**Exercise requirements**
Copy exactly, and only, the lines from the one with "Screen dimensions: 1468x812" to the end of the listing; omit pictures.
++++++
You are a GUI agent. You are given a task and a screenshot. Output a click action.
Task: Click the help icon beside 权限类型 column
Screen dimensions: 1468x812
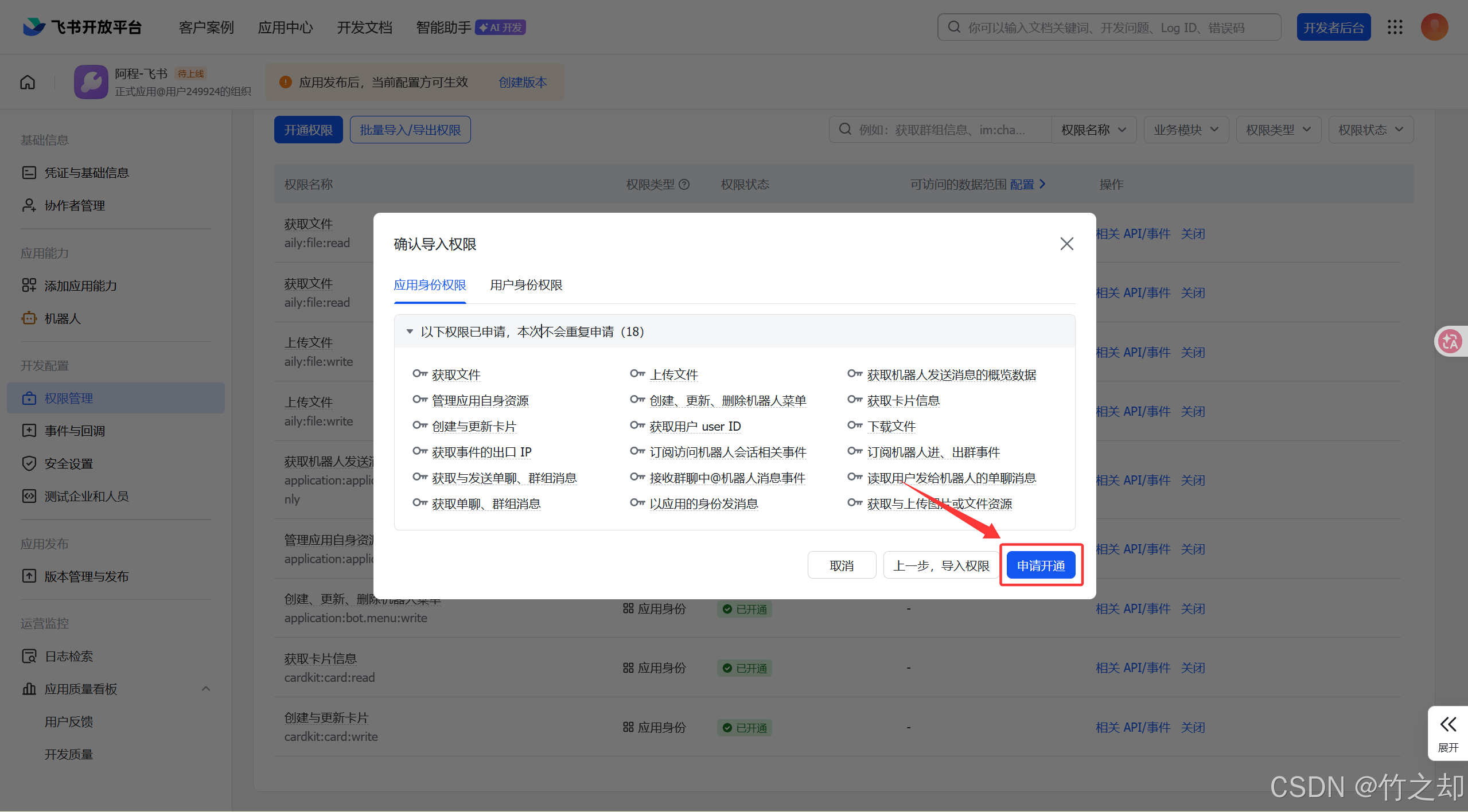[x=684, y=185]
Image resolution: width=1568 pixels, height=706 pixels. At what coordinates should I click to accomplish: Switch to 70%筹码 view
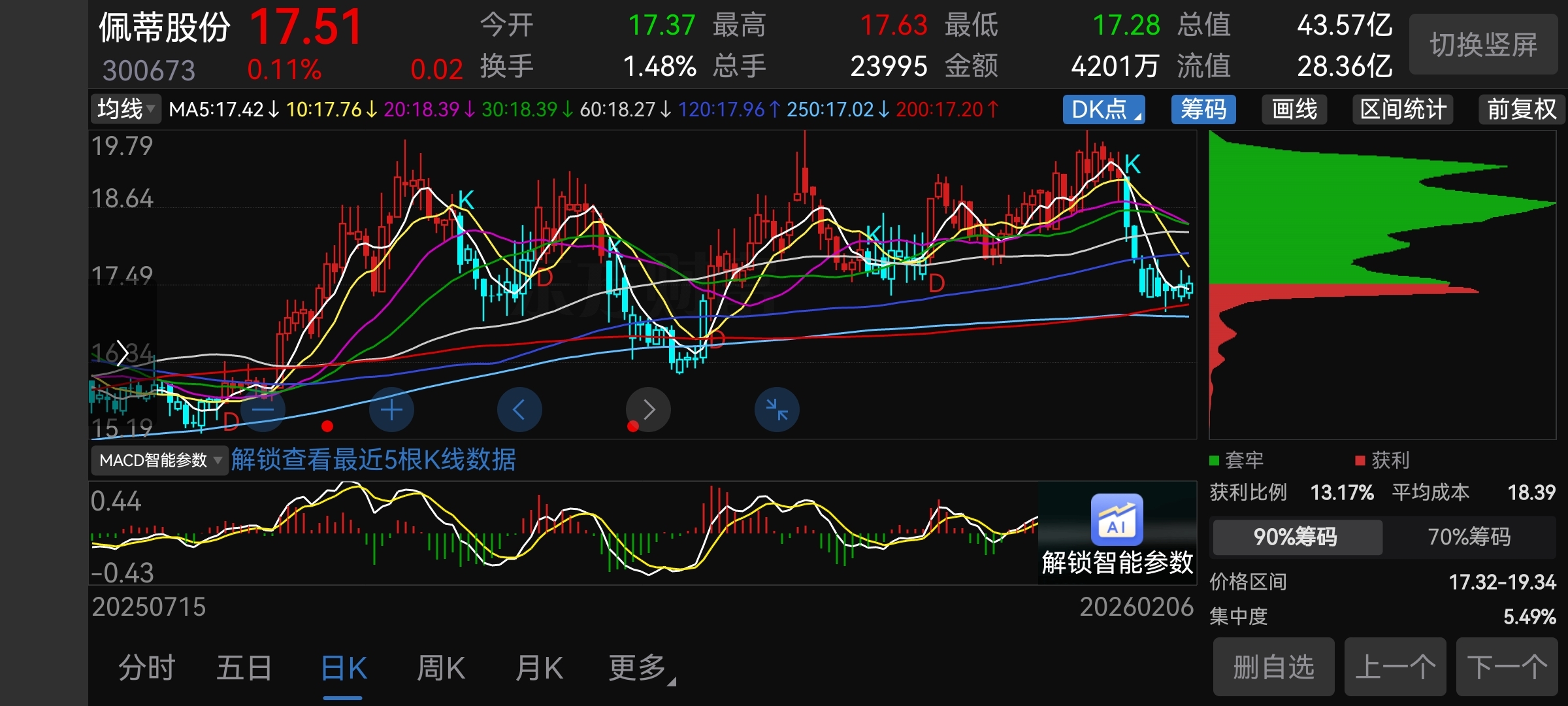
++++++
**Response to the task**
Screen dimensions: 1468x812
[x=684, y=185]
Image resolution: width=1568 pixels, height=706 pixels. At what coordinates should I click to accomplish: Switch to 70%筹码 view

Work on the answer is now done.